Le Sénat congolais a déclaré recevable, depuis mardi 7 juillet, le projet de loi de finances rectificative de l’exercice 2026 présenté par le vice-premier ministre du Budget, Adolphe Muzito. Évalué à 21,9 milliards USD, ce collectif budgétaire vise à adapter les prévisions de l’État à l’évolution de la conjoncture économique, marquée notamment par la baisse des financements extérieurs.
Par rapport au budget initial de 22 milliards USD, les prévisions ont été revues à la baisse. En monnaie nationale, le budget passe de 54.336 à 50.295 milliards CDF, soit une diminution de 7,4 %. Le gouvernement justifie cette révision par la forte contraction des ressources extérieures, qui enregistrent un recul de 42 %.
En revanche, les recettes mobilisées à l’intérieur du pays affichent une progression de 6,9 %. Elles passent de 14,4 à 15,2 milliards USD, une évolution qui traduit, selon l’exécutif, une amélioration des performances dans la mobilisation des ressources propres.
Le projet de budget rectificatif prévoit également de nouvelles affectations financières. Une enveloppe de 45 millions USD est destinée au paiement des salaires, 87 millions aux transferts et subventions, tandis que 162 millions USD seront consacrés aux investissements financés sur ressources internes. À cela s’ajoutent 360 millions USD de dépenses exceptionnelles destinées à répondre à des besoins urgents.
Ce collectif budgétaire présente une autre innovation, celle de l’intégration d’une première tranche de 650 millions USD, issue des Eurobonds. Ces ressources devront financer plusieurs projets d’investissement jugés prioritaires. Le gouvernement entend également recourir davantage aux obligations du Trésor, à hauteur de 308 millions USD supplémentaires, afin de couvrir une partie du déficit budgétaire.
Après son examen par l’Assemblée nationale en juin dernier, le texte franchit ainsi une nouvelle étape avec son adoption en recevabilité par le Sénat.
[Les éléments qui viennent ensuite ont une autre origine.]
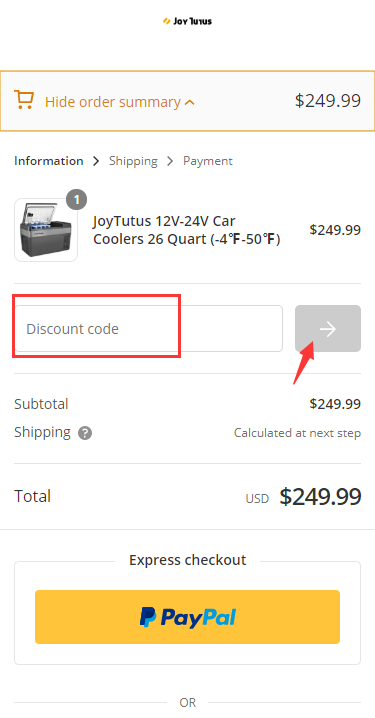
Task: Click the JoyTutus Car Coolers product title
Action: [x=187, y=230]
Les sénateurs estiment que ce collectif budgétaire offre au gouvernement les moyens d’ajuster sa politique économique face aux contraintes actuelles.
Le véritable défi reste désormais l’exécution de ce budget révisé. Entre la diminution des financements extérieurs et les attentes de la population en matière d’investissements publics, le gouvernement devra démontrer sa capacité de transformer ces prévisions en réalisations concrètes.